Бродя по лесу, Тинг искал орнитоптеру. Красавицы-бабочки не было, и еще горче становилось во рту, сильнее звенело в ушах.
Очень хотелось пить. Бледно-желтая ягода лопнула на пересохших губах, и сладковато-кислый сок чуть связал язык. Забыв о бабочке, Тинг принялся шарить в кустах.
Сидя на поваленном стволе, он брал из горсти ягоду за ягодой. Давил их языком, выплевывая кожицу и семечки.
— Пиииить! — пискнула какая-то птица вблизи него.
— Дразнишь? — усмехнулся Тинг. — Дразни… Я еще найду его, питека.
Вдруг он вспомнил:
«Синяя глина… Да ведь она должна быть внизу, не в ней кости, а над ней».
Тинг вскочил. Сердце билось быстро и радостно, в ушах весело шумела кровь.
Он зашагал меж деревьев, отшвыривая гнилушки и отталкивая цепкие стебли лиан. Размахивал сачком и напевал: «На черепе носорога никогда не бывает рога».
Заметив просвет, Тинг заспешил к нему. Издали увидел желто-черные крылья орнитоптеры и побежал.
Спугнутая бабочка полетела вдоль края поляны, высоко взлетая над кустами, спускаясь над луговинками. Тинг бежал за ней, прыгая через поваленные стволы и громко хохоча.
— Догоню! — закричал он ей. Споткнулся о пень и упал, хлопнув сачком по земле.
Тинг чихнул и открыл глаза. Огромная бабочка порхала у его лица.

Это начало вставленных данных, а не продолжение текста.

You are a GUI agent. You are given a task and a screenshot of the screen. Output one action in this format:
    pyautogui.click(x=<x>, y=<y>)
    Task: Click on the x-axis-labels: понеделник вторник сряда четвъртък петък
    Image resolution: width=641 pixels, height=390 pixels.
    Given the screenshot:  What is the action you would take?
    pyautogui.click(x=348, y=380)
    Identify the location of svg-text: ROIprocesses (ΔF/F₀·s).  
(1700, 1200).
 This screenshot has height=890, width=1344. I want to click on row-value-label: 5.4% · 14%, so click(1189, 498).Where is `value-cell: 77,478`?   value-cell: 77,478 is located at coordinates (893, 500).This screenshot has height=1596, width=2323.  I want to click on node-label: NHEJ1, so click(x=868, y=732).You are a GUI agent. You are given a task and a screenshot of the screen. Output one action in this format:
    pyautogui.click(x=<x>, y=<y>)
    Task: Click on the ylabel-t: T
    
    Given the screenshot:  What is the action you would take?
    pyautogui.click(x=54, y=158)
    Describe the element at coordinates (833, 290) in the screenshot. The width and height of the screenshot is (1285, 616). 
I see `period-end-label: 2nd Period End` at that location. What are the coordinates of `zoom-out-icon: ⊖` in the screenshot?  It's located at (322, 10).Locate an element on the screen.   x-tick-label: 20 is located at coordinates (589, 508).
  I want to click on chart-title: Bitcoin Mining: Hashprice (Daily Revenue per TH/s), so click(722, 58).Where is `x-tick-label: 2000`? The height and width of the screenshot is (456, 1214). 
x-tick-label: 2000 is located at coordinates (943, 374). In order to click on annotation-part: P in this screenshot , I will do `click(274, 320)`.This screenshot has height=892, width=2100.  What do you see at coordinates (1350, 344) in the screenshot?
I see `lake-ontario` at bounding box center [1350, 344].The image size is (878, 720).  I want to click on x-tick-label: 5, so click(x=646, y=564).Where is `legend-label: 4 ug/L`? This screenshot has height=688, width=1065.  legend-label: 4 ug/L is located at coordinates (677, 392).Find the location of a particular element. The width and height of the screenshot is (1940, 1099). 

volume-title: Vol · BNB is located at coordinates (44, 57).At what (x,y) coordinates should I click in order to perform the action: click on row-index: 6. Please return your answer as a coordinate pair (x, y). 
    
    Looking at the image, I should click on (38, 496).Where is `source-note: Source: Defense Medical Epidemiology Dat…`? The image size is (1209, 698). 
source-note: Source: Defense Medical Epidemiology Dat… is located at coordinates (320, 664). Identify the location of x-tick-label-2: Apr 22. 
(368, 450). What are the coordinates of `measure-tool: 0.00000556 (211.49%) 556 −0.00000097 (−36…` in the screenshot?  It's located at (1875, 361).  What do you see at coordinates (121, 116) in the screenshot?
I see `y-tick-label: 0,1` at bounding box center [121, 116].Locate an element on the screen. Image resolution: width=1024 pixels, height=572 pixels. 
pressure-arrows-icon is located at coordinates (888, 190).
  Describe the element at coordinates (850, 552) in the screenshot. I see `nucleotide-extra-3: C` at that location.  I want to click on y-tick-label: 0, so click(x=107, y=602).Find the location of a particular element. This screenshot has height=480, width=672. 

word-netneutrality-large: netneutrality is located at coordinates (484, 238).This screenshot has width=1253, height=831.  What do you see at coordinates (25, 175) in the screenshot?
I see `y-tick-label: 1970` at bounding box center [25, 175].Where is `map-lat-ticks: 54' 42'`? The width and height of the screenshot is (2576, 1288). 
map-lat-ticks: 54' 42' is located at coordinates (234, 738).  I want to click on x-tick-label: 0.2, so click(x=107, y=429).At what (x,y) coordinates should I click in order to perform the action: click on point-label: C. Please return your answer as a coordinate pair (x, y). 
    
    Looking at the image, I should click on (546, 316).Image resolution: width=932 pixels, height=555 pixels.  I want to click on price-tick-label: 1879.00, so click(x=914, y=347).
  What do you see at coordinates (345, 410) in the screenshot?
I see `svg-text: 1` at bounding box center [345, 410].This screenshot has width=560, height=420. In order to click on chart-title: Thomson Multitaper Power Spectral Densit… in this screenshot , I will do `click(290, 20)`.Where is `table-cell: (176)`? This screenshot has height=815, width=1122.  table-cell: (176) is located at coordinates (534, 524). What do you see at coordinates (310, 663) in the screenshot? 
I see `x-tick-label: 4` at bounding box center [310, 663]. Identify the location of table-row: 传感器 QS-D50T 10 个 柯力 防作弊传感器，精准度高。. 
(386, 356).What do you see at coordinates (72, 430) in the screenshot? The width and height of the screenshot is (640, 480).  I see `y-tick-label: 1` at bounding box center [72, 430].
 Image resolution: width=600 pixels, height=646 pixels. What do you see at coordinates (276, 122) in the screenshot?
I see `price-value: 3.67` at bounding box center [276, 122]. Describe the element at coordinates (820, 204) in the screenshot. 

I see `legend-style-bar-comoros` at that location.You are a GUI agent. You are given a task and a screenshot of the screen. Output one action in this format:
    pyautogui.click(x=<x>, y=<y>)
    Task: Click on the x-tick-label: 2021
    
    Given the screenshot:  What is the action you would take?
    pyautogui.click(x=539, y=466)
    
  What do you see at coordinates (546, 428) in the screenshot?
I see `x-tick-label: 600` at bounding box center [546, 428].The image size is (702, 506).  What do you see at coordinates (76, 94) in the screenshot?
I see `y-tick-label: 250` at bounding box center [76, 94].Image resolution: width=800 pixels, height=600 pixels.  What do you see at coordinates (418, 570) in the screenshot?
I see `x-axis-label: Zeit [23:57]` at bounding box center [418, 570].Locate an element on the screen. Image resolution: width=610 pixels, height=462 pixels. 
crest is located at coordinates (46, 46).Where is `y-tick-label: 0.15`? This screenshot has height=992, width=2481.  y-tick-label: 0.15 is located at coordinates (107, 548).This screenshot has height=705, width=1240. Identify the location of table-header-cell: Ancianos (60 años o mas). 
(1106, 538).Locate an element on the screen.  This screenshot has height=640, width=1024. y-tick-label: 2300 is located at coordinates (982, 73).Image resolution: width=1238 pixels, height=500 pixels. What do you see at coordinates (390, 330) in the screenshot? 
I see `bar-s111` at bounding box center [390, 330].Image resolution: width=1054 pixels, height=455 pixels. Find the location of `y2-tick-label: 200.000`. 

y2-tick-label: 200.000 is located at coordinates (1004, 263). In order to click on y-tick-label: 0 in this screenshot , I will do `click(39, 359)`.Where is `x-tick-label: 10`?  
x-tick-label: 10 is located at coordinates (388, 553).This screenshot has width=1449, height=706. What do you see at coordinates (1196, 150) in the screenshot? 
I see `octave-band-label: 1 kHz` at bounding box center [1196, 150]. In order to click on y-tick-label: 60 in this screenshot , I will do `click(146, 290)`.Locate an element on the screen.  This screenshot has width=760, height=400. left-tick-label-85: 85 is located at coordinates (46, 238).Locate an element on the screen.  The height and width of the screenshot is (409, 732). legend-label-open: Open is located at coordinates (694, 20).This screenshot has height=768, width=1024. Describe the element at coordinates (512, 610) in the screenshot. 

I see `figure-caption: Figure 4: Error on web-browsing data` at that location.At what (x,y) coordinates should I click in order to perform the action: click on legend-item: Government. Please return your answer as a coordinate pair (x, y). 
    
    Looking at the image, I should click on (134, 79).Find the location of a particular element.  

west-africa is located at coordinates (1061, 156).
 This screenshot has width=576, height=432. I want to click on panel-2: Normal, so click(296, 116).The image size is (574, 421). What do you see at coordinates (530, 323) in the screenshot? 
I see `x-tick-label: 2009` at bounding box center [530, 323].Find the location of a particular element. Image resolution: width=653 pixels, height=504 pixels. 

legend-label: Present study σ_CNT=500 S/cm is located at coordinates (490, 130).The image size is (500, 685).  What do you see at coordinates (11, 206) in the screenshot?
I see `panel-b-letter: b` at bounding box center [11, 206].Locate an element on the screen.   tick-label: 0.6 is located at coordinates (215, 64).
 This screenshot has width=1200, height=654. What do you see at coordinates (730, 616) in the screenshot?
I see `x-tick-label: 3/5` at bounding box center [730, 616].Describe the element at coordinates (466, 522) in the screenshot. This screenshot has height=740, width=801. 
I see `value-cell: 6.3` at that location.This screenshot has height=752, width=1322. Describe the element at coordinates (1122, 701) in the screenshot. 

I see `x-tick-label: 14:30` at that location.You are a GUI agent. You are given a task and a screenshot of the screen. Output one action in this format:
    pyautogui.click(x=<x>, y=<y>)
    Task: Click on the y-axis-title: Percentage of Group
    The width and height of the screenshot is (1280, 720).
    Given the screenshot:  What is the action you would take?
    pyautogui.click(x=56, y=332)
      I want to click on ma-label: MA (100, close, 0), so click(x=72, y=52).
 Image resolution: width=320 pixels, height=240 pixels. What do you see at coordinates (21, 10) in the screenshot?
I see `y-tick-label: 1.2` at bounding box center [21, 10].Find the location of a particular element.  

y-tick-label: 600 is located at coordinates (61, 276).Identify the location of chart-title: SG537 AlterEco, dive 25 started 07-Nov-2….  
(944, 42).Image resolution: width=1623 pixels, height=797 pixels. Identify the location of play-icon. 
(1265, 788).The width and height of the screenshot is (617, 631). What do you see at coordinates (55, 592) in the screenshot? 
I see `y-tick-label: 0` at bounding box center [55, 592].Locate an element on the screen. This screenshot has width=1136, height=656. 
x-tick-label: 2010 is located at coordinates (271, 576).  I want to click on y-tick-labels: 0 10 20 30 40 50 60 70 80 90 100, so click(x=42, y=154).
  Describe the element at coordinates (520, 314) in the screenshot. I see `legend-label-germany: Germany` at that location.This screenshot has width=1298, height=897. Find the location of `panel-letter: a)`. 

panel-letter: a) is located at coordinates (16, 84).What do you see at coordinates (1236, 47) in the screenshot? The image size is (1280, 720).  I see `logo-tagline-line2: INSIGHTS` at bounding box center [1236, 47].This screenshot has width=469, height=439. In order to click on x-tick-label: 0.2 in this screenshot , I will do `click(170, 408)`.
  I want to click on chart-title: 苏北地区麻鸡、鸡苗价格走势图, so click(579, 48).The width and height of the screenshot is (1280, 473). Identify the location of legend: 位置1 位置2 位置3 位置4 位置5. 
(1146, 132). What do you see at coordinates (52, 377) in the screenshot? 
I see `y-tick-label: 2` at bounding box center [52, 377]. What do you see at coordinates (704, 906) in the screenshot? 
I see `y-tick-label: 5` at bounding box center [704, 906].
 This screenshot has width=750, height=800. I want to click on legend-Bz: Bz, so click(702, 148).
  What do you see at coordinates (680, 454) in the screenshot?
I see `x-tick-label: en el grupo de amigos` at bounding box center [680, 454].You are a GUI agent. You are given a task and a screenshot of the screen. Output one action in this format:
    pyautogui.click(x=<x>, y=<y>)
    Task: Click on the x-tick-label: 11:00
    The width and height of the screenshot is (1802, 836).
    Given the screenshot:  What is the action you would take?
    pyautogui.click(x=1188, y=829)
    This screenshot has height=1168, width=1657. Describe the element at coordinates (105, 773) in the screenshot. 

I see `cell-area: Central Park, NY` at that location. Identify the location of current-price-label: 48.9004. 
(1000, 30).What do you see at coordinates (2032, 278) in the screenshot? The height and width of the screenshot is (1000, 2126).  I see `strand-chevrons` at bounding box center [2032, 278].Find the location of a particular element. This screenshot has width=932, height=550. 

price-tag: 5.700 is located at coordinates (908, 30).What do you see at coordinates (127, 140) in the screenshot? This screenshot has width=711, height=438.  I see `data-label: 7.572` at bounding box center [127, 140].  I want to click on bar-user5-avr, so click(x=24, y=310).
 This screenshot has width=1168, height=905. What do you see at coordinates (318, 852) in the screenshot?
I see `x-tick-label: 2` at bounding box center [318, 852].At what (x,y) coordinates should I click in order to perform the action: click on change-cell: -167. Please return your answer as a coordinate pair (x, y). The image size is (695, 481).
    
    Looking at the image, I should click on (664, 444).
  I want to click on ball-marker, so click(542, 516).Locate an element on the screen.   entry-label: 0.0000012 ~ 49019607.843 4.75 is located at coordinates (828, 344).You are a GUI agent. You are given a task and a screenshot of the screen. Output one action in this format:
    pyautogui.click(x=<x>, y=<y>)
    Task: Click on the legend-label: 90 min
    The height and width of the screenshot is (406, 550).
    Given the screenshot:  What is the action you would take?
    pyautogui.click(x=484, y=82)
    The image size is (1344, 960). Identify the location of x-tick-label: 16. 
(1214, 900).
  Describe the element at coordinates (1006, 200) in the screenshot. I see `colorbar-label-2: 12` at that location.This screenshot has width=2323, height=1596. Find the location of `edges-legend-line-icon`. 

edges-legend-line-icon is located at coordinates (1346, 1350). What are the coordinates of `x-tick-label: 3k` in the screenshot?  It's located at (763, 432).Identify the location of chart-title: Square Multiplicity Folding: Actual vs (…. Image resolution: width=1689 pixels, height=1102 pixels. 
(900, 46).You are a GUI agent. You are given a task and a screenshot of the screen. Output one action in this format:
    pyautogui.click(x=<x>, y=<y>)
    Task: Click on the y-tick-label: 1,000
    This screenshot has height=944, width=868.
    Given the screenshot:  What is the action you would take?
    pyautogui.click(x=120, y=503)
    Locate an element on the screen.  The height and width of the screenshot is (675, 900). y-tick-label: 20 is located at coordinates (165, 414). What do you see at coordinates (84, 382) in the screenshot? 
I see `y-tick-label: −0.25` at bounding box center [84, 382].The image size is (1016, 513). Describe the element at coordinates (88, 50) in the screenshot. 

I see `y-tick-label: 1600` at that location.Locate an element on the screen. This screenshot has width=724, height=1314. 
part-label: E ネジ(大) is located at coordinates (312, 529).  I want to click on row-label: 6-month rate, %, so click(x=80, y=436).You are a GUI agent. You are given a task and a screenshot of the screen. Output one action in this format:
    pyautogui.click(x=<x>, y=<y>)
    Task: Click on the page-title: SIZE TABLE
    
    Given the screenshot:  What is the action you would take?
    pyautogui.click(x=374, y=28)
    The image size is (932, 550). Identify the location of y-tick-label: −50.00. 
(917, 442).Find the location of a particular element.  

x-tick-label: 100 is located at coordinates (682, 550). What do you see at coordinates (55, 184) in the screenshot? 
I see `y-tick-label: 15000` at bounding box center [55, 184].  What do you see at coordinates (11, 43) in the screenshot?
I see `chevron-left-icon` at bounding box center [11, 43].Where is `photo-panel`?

— Орнитоптера! Золотисто-зеленые крылья с ярко-красными хвостиками, на голове словно золотая шапочка… Я не знаю такой, значит, это новый вид.
Тинг не удивился и не почувствовал желания поймать бабочку. Она только забавляла его.
Орнитоптера опустилась, и Тинг снова чихнул.
— Вот щекотунья!
Вытянув нижнюю губу, Тинг дунул на бабочку, которой так хотелось усесться на его носу.
Бабочка, чуть взмахивая крыльями, поднялась, но не улетела; она поднималась и опускалась: человек и бабочка словно играли.
Тинг дунул изо всех сил. Струя воздуха отшвырнула бабочку в сторону, и лежащий на спине Тинг потерял ее из виду. Тогда он повернулся на бок и увидел слоненка.